Dwelling Below was a filthy slab of long-form deathened doom, and Wearisome Guardians offers much of the same. Look at that cover art. It sounds exactly how you’d expect: like bathing in stagnant catacomb water. Cavernous, mad, and malevolent, Moran echoes through abandoned tombs, disturbing centuries of eight-legged architecture. On the skins, he nearly wakes the dead with frenetic onslaughts of double bass and unsettling cymbals. Turner’s guitar stillbirths an unholy union of Saint Vitus and Autopsy. Warped and abrasive riffs lumber forward, inexorable and lethal as a cave-in, while tormented leads scream psychosis from a neighboring cell (“Terminal Experiments,” “Sacraments”). Ever-so-slightly discordant basslines weave and coil around your ankles as Wheeler encourages a reexamination of your sanity. Like meeting a skinwalker, you know something’s off, but it’s hard to describe, and it’s fucking terrifying.

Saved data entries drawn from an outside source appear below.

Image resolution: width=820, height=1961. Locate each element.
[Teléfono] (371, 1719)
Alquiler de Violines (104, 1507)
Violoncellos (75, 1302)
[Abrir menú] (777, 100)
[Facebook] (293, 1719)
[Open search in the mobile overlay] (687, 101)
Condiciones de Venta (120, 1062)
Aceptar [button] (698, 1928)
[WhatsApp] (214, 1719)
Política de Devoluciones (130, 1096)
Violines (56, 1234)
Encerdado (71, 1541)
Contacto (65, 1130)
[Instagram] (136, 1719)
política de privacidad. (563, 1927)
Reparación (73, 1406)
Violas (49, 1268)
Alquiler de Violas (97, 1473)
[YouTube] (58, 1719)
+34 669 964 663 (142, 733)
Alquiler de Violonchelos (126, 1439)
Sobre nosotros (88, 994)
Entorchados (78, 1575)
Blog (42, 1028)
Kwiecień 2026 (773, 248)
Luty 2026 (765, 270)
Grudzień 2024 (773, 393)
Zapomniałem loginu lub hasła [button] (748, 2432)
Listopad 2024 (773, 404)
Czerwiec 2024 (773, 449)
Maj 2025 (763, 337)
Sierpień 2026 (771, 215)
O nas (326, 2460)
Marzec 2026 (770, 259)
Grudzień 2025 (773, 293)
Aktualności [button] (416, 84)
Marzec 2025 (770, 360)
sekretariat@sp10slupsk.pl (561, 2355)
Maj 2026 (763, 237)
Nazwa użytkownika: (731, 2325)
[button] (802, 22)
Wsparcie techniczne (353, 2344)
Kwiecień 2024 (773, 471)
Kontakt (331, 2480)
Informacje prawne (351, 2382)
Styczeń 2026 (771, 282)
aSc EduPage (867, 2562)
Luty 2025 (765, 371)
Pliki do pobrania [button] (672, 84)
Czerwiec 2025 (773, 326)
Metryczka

It’s a little oxymoronic to call 1.) dissonant 2.) death/doom 3.) metal accessible, but Wearisome Guardians is perhaps Moran’s most approachable offering yet. His aforementioned acts all shove their base genres through the same twisted, dissonant lens, but compared to Hierarchies or Acausal Intrusion, Dwelling Below is almost melodic. Between chaotic, atonal passages and vicious whammy abuse, Turner employs more traditional riffcraft learned long ago at Candlemass (“Wearisome Guardians,” “Terminal Experiments”). Leads in “Unfolding Universe” and “The Altar” reveal traces of Brocas Helm and Cirith Ungol, while “Sacraments” reaches further back, unearthing the legendary B.B. King for a solo, soulful, bright, and blue. These ancestral trappings are strung with care and shine brilliantly against Dwelling Below’s murky core. Wearisome Guardians offers these moments of reprieve from its oppressive violence, like guiding lights coaxing you deeper into the dark.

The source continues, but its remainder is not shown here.